▶ [Instructions to follow] Copy the entries word for word, starting at the line that contains "For every named" and ending at the line that contains "Эро фото лесбиянок (1116, 488)", with both of those lines included.
--- Start of Task material ---
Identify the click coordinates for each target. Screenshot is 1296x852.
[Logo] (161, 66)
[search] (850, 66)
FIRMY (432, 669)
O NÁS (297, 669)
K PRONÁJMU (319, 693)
--- End of Task material ---
--- Start of Task material ---
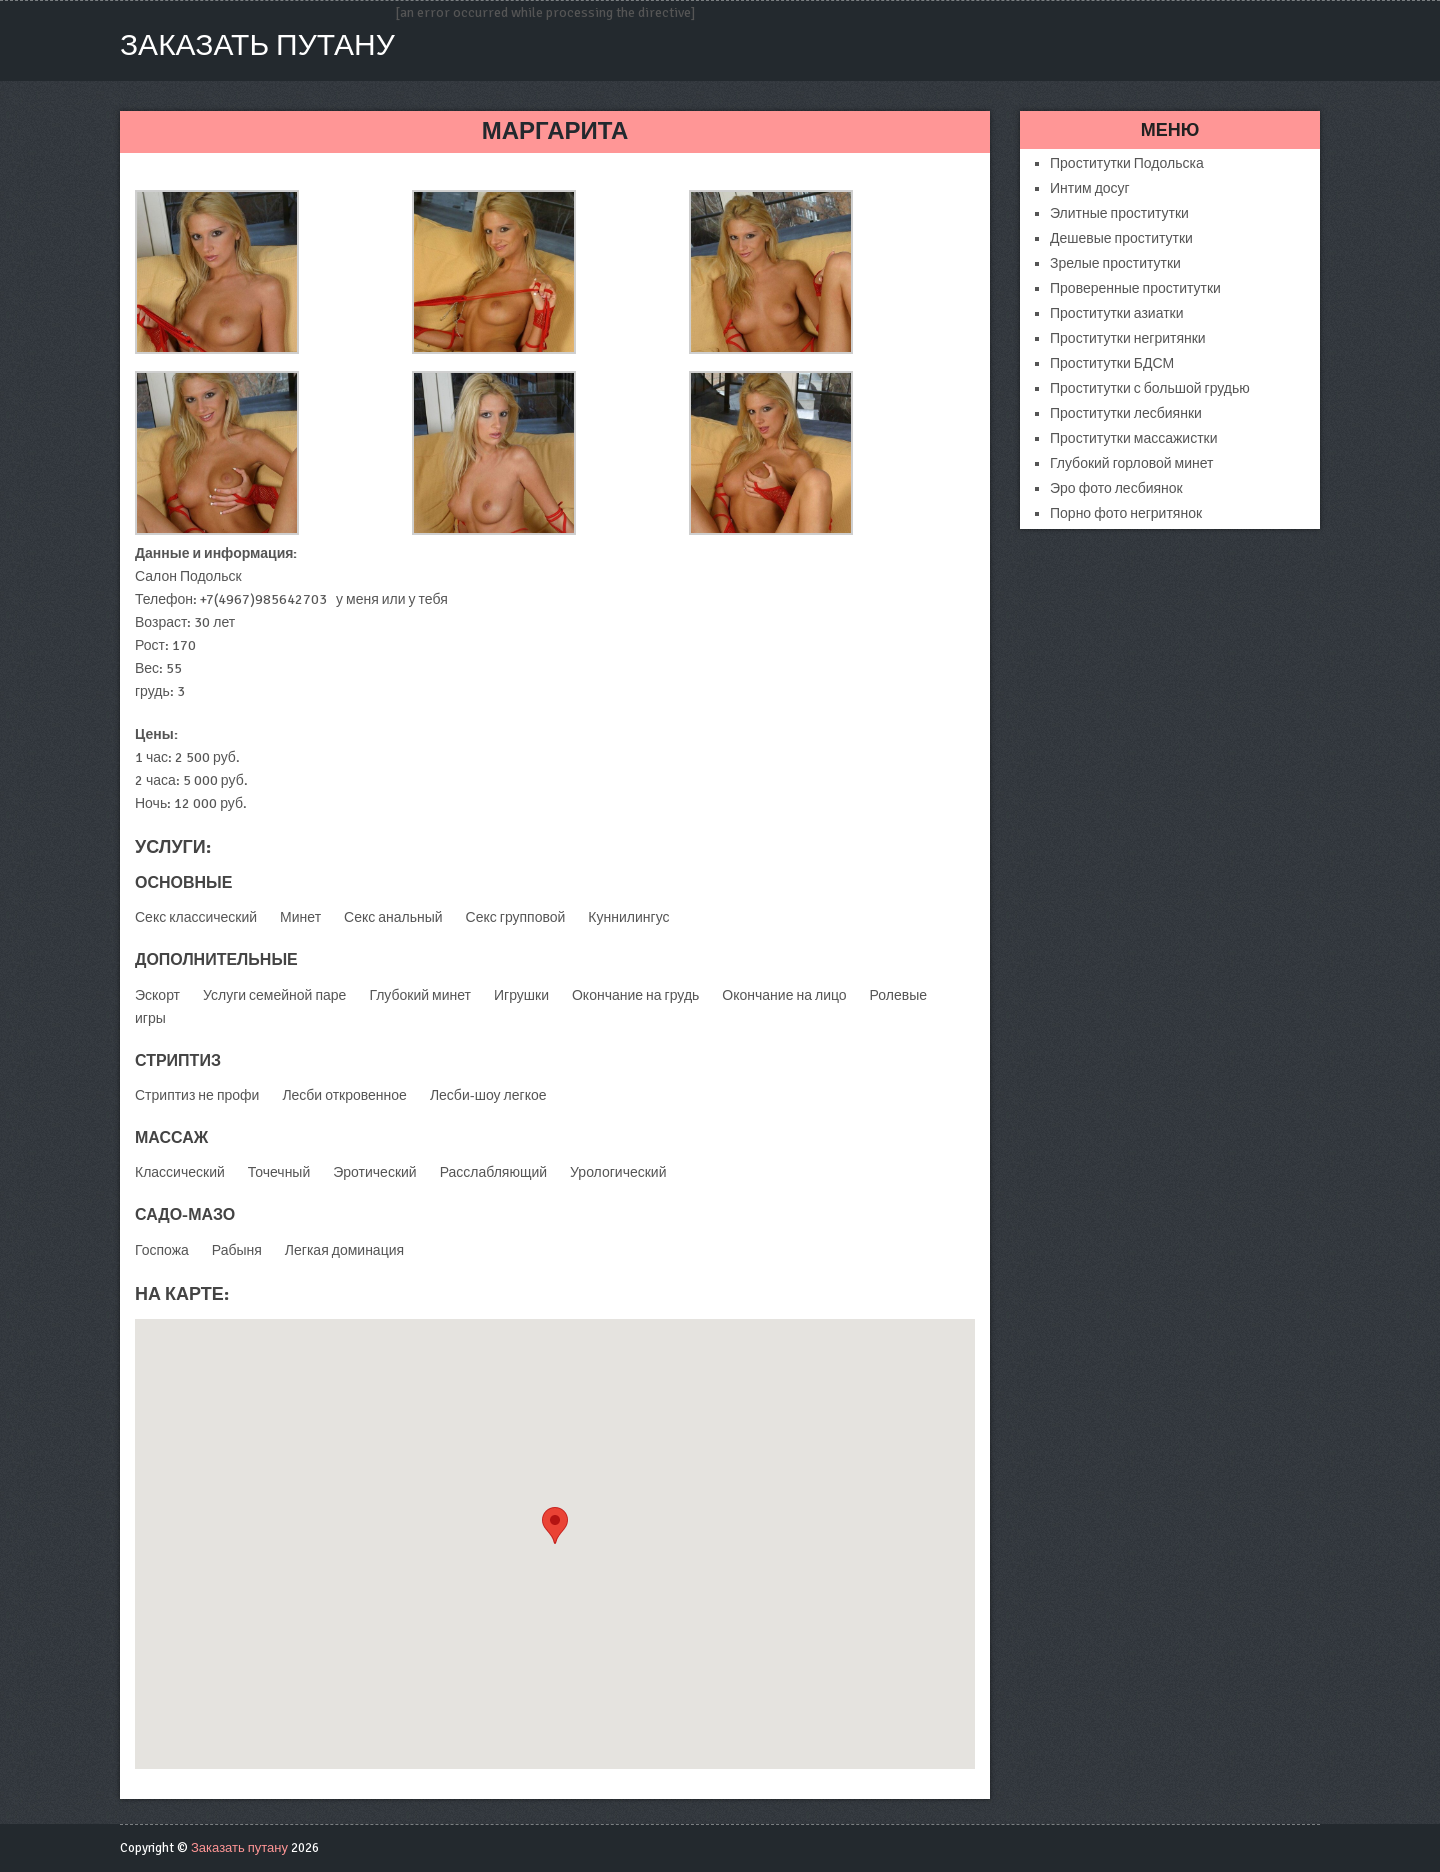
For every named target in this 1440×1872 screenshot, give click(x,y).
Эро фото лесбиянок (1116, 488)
--- End of Task material ---
▶ [Reply]
For every named target in this 1440×1872 screenshot, give click(x,y).
Эро фото лесбиянок (1116, 488)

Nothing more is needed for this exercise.